At most organizations, creating skill profiles is a manual, resource-intensive process that is difficult for HR departments to scale. Many of the biggest enterprises have entirely lost sight of where expertise resides.

This is where AI can transform HR processes and teams: By sifting through the vast and growing data-pools that make up employee knowledge and building from them a skill profile of what information resides where.

This boosts the ability of individuals to see where their skills fit, share them and learn from one another.

The vast majority (83%) of employees say that they are happier at work when doing just this. And organizations get to reskill and develop talent without spending more on recruitment.

Extracting untapped and hidden human intelligence to upskill employees

Every company wants to retain experienced, quality talent. But people move on and when they do, they take the majority of their knowledge with them. 

Trying to fill the skill gap left when a team member leaves is difficult at the best of times. When an employee leaves, the organization only has access to a fraction of their intelligence—intel filed away on G Drive or within threads on apps. The company loses all other valuable know-how, e.g., the judgment and critical thinking they use daily that could help solve problems faster.

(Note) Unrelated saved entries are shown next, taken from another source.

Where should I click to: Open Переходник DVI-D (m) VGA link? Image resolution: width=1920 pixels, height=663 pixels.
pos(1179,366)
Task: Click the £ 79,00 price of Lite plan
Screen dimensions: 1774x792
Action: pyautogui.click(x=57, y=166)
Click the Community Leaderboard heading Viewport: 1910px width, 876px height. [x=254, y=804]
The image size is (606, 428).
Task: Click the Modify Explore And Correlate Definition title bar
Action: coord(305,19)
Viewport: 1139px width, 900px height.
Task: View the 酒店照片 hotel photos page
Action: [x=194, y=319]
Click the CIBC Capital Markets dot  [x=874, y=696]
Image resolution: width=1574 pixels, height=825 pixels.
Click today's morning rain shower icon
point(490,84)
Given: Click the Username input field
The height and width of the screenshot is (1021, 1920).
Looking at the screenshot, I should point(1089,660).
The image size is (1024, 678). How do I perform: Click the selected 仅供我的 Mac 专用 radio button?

Even worse, without skill mapping tools or technology, many companies are blind to—or unaware of—the skills they’re losing. 

Building an ‘organizational brain’ made up of employees’ collective intelligence can reveal (and provide access to) previously hidden or hard-to-reach intel that people have, but haven’t recorded or shared. It also highlights who knows what in an organization, allowing businesses to extract meaningful intel and expertise ahead of people moving on to a different role.

Access to this brain can help new joiners rapidly share their skills and proactively find the knowledge they need, while simultaneously retaining the knowledge from those who leave the business and upskilling current employees.

AI is a human-powered resource that will transform businesses

With an estimated $15.7 trillion benefit to the global economy by 2030, the 2020s will be a tipping point for businesses to unlock the benefits of AI. 

Employees recognize its power too, with 70 percent saying they believe AI adds value and can help them be more effective, according to our research.

It’s human-inspired AI (rather than AI alone) that presents a game-changer for businesses and talent specialists. 

This technology will make it easier for organizational experts to be identified, undocumented knowledge to be harnessed and existing skills to be better utilized and developed. Harnessing the power of collective human intelligence is what will set the most successful companies apart.

For organizations wrestling with bridging the skill gap facing them, embracing human-first AI is the solution to secure a slice of the $15.7 trillion windfall that it offers.